Is the Administration Brief Really That Bad?

This guy says it’s not.  I’m in agreement with SayUncle’s analysis.  I agree with Right Side of the Rainbow on this point:

For what it’s worth, I think we should pay close attention to the legal framework outlined in the administration’s brief. I’d wager that the Supreme Court adopts it, or something close to it.

The last sentence there is why I had such a negative reaction to the brief.  In my mind it opened the door to the court to rule in favor of an individual right, but based on an interpretation that intended to uphold every federal gun law, and will make attacking state laws, like Massachusetts byzantine licensing system, and New Jersey’s “maybe we’ll issue you one this year, if we feel like it.” permitting system for purchasing handguns.

My outrage in this is mellowing a bit, because perhaps I am expecting too much from The Court in Heller.  If, in order to get a majority to rule in favor of an individual right, they need a track of reasoning that the liberals feel comfortable with, perhaps this is a way they could go without handing us an outright defeat.
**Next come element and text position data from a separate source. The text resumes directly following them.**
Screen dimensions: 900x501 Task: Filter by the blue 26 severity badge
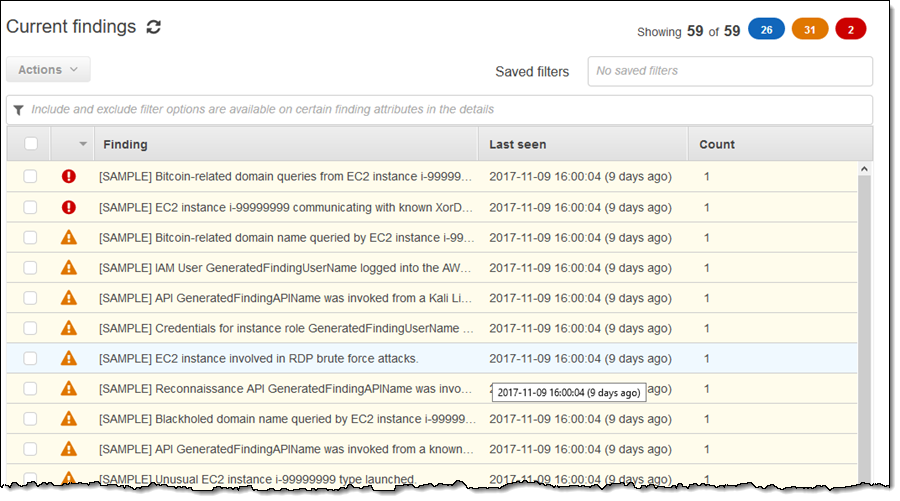point(766,30)
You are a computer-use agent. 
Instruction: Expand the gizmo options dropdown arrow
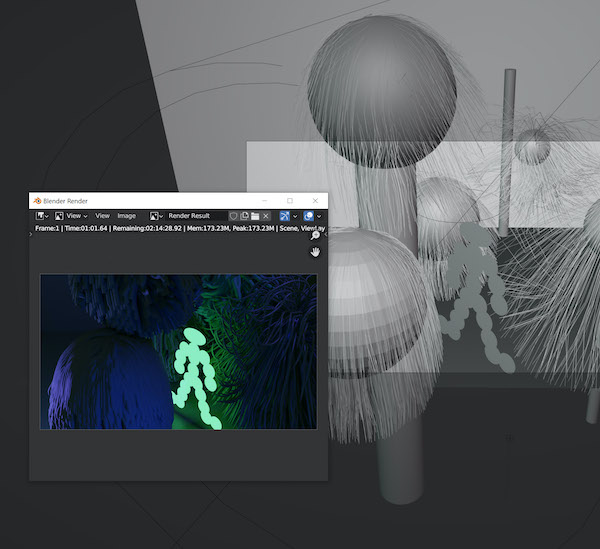click(295, 216)
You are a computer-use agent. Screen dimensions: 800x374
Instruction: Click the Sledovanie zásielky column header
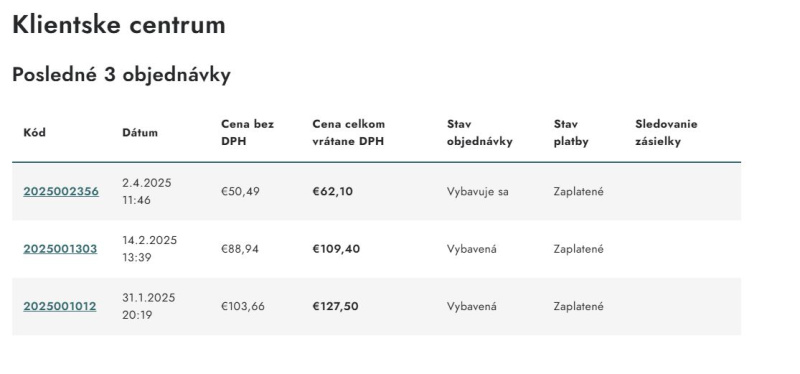pyautogui.click(x=666, y=133)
If The Court did adopt the government’s position would I consider it a victory or a defeat?   I think I’d have to still consider it a victory, because it will at least force the lower courts to start asking the proper questions, even if the ultimate result is not being able to use Heller to get rid of as many gun control laws as we would like.  My big disappointment is that the government’s brief is that it merely calls for “heightened scrutiny”, which implies the government is after something less than strict scrutiny.  What level of heightened would make the government happy?  No doubt whatever level is necessary to uphold the vast majority of federal prohibitions.  That should not be the concern when it comes to constitutional matters.  The Second Amendment deserves the same standard of scrutiny as every other part of the Bill of Rights.

3 thoughts on “Is the Administration Brief Really That Bad?”

  1. What gets me is Right of Rainbow acknowledges that the brief “left the door ajar” on banning handguns.

    Leaving the door ajar just invites Helmke and crew to kick it wide open.

  2. I don’t care if the liberal gun grabbers are comfortable with it. Guess what? Burglars are not comfortable with my position on the sanctity of my home, should I consider it a victory if they just take some stuff and only hurt some of my family in the process?

    Will you ever grow up?

  3. DoJ’s brief may be legally correct. “Strict scrutiny” as a standard is almost always applied to questions of race, national origin, or fundamental rights that are tied to questions of race–and then, only when the challenge is based on the Fourteenth Amendment’s equal protection clause (which is not applicable here because DC isn’t a state).

    Keep in mind that strict scrutiny as a legal standard of review exists for one reason only: for decades, the best lawyers worked for the segregationists, and the only way that liberals on the Court could knock down racist laws was to create a new and more exacting standard of review.

    I’m not sure exactly what standard should be applied on this. Remember that the Court’s willingness to strike down laws has tended to be primarily state laws, not federal laws, and this is an ordinance created by a creation of the federal government.

    I’m not sure exactly what standard of review is normally used when overturning federal laws. Clearly, this is one of those cases where the law is in clear violation, and needs to be overturned. But strict scrutiny has a long and tortured history.